▶ What needs to be done
Word for word, restate the lines of the data below between those holding "Task: Open the Giải đấu menu item" and "Instruction: Go to Home breadcrumb", inclusive; pictures do not belong in the copy.

*** Records for the exercise ***

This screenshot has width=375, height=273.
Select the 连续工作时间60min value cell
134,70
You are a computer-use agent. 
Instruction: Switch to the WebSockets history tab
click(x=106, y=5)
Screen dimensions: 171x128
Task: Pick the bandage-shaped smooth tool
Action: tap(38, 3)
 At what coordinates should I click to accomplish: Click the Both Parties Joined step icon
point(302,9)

*** End of Records for the exercise ***
*** Records for the exercise ***

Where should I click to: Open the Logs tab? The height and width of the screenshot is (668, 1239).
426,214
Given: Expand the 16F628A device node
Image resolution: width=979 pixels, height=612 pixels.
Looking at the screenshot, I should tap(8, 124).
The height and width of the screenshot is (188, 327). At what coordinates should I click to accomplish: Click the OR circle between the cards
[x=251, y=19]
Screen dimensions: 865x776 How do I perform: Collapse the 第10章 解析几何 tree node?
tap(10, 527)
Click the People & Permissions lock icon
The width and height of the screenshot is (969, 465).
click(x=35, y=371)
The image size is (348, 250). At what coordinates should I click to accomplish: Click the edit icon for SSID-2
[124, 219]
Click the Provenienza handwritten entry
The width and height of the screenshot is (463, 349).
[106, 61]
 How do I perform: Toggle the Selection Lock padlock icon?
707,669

*** End of Records for the exercise ***
*** Records for the exercise ***

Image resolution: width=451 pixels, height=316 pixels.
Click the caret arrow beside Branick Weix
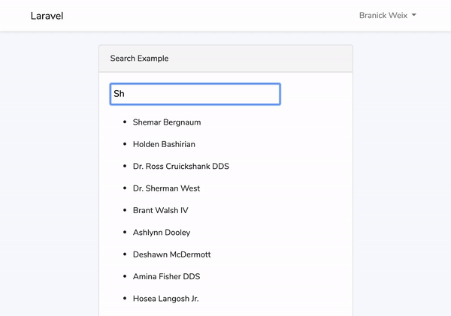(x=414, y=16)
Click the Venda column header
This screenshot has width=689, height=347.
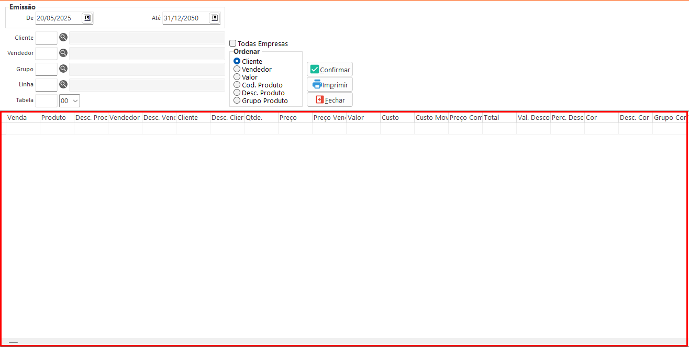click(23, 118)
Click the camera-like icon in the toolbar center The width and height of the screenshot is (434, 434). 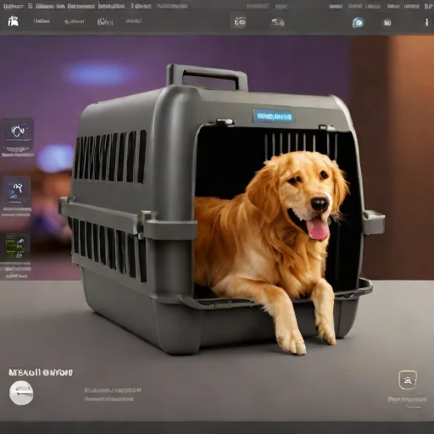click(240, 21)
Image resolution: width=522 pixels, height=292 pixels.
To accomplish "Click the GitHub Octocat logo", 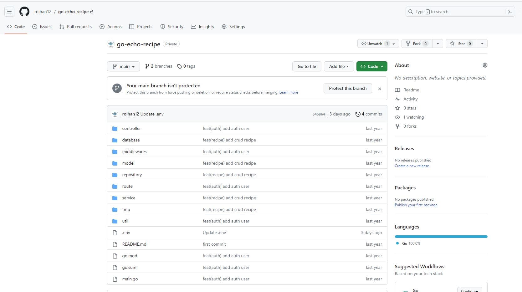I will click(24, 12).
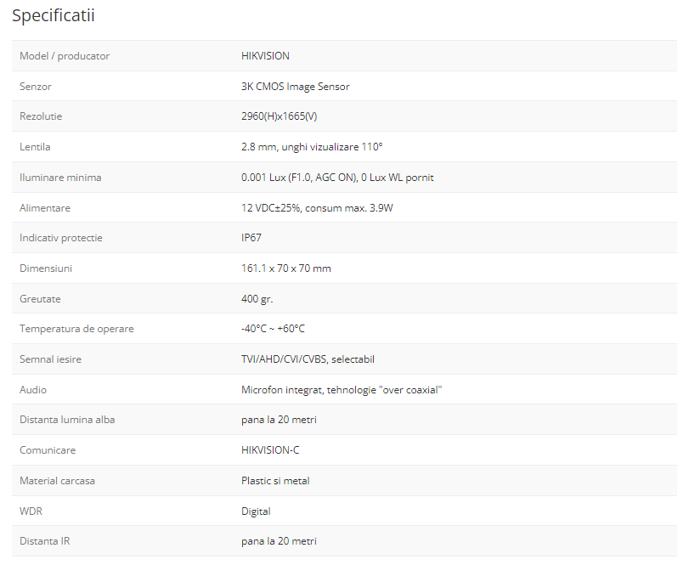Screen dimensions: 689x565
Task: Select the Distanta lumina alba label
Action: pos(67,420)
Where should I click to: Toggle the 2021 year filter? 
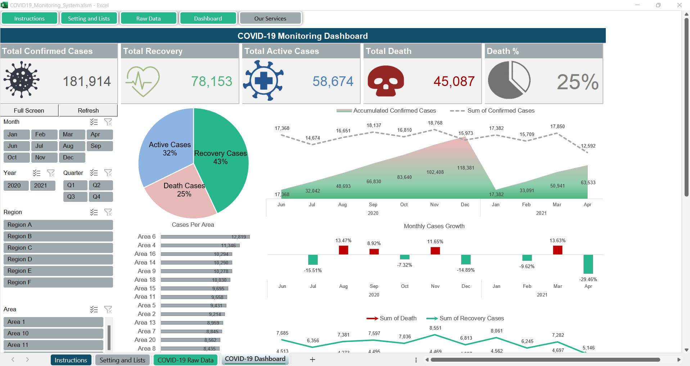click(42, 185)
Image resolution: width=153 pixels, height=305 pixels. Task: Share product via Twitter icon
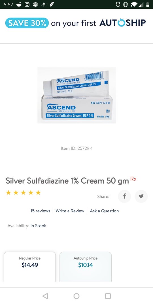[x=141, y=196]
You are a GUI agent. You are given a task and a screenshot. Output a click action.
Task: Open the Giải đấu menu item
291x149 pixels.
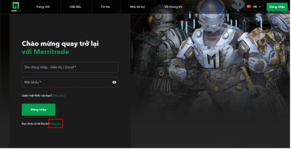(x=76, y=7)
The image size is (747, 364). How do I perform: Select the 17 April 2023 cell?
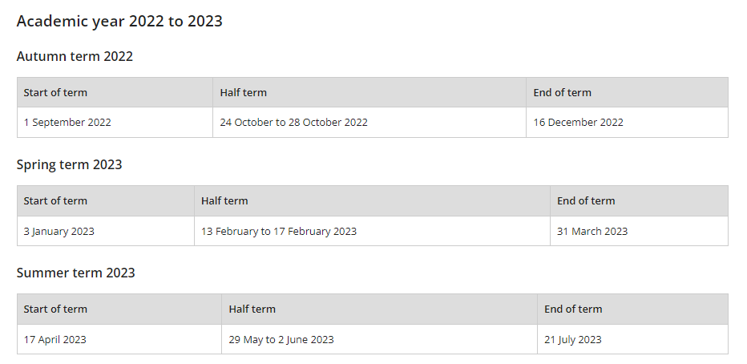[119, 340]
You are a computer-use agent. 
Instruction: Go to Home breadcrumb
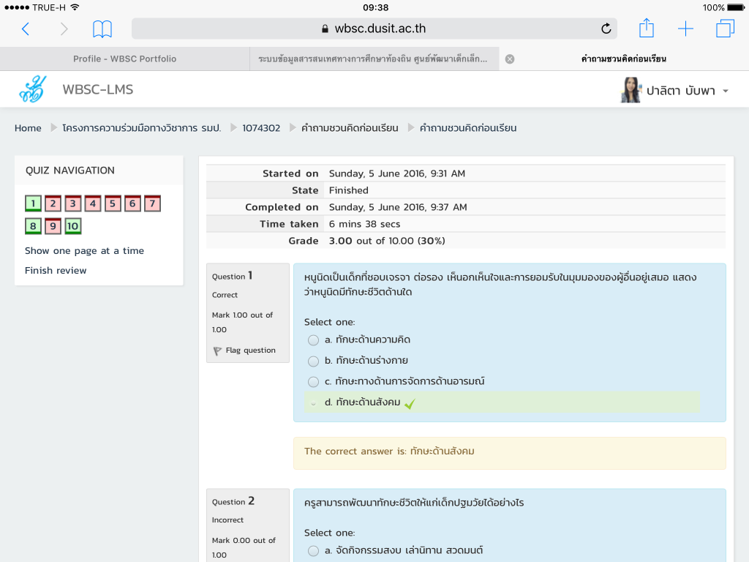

*** End of Records for the exercise ***

▶ Solution
Task: Open the Giải đấu menu item
291x149 pixels.
(x=76, y=7)
The image size is (747, 364). How do I perform: Select the 17 April 2023 cell?
[119, 340]
You are a computer-use agent. 
Instruction: Go to Home breadcrumb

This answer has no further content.